Mining and Metallurgical Engineering Department, Faculty of Engineering, Assiut University, Assiut, 71516, Egypt.
Sci Rep. 2025 Jul 17;15(1):25890. doi: 10.1038/s41598-025-11260-y.
Air pollution constitutes a significant challenge for both public health and environmental sustainability. Pollutants like PM, O, NO, SO, and CO cause serious health problems and ecological damage. This study utilizes five machine learning (ML) models, which are Gaussian Process Regression (GPR), Ensemble Regression (ER), Support Vector Machine (SVM), Regression Tree (RT), and Kernel Approximation Regression (KAR), which are developed and compared to predict the Air Quality Index (AQI). The publicly available historical air pollution dataset, collected from 1st January to 31st December 2022, was obtained from the online source titled 'A Real-time Dataset of Air Pollution Monitoring Generated Using IoT-Mendeley Data', developed by the Department of Software Engineering, Daffodil International University. While the dataset includes six pollutants (PM, PM, NO, SO, CO, and O), only three-PM, PM, and CO-were selected for AQI prediction based on their higher feature importance as determined using the Random Forest technique. To streamline the time and cost consumed in measuring and analyzing these pollutants, the five ML models were employed to predict the AQI using only these three essential features. The findings reveal that GPR, ER, SVM, and RT ML models exhibited higher accuracy levels, achieving over 96% AQI prediction, whereas the KAR model was less accurate, with an accuracy of 82.36%. The comparative analysis revealed that the GPR model outperformed the other ML models with a minimum Root Mean Square Error (RMSE) of 0.87 and 1.219 during the training and testing, respectively.
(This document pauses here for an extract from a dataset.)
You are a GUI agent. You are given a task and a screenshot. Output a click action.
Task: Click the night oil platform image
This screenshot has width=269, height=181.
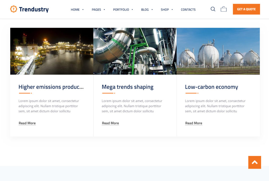click(52, 51)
The findings highlight the value of ML in enhancing air quality prediction and monitoring, offering accurate tools for hourly data analysis and potential real-time application. Such tools can assist in devising more efficient air pollution control strategies, contributing to improved public health and environmental sustainability.
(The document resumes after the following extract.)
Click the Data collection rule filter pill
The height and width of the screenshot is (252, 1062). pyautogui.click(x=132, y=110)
空气污染对公众健康和环境可持续性都构成了重大挑战。像颗粒物(PM)、臭氧(O₃)、氮氧化物(NOₓ)、二氧化硫(SO₂)和一氧化碳(CO)等污染物会导致严重的健康问题和生态破坏。本研究利用了五种机器学习(ML)模型,即高斯过程回归(GPR)、集成回归(ER)、支持向量机(SVM)、回归树(RT)和核近似回归(KAR),对这些模型进行开发并比较,以预测空气质量指数(AQI)。公开可用的历史空气污染数据集收集于2022年1月1日至12月31日,来自名为“A Real-time Dataset of Air Pollution Monitoring Generated Using IoT-Mendeley Data”的在线资源,由达芙妮国际大学软件工程系开发。虽然该数据集包含六种污染物(PM、PM₁₀、NOₓ、SO₂、CO和O₃),但基于使用随机森林技术确定的较高特征重要性,仅选择了三种污染物——PM、PM₁₀和CO——用于AQI预测。为了简化测量和分析这些污染物所消耗的时间和成本,使用这五种ML模型仅利用这三个基本特征来预测AQI。研究结果表明,GPR、ER、SVM和RT机器学习模型表现出更高的准确率,AQI预测准确率超过96%,而KAR模型的准确率较低,为82.36%。对比分析表明GPR模型在其他ML模型中表现最佳,在训练和测试期间的最小均方根误差(RMSE)分别为0.87和1.219。研究结果突出了机器学习在改善空气质量预测和监测方面的价值,为每小时数据分析和潜在的实时应用提供了准确的工具。此类工具可协助制定更有效的空气污染控制策略,有助于改善公众健康和环境可持续性。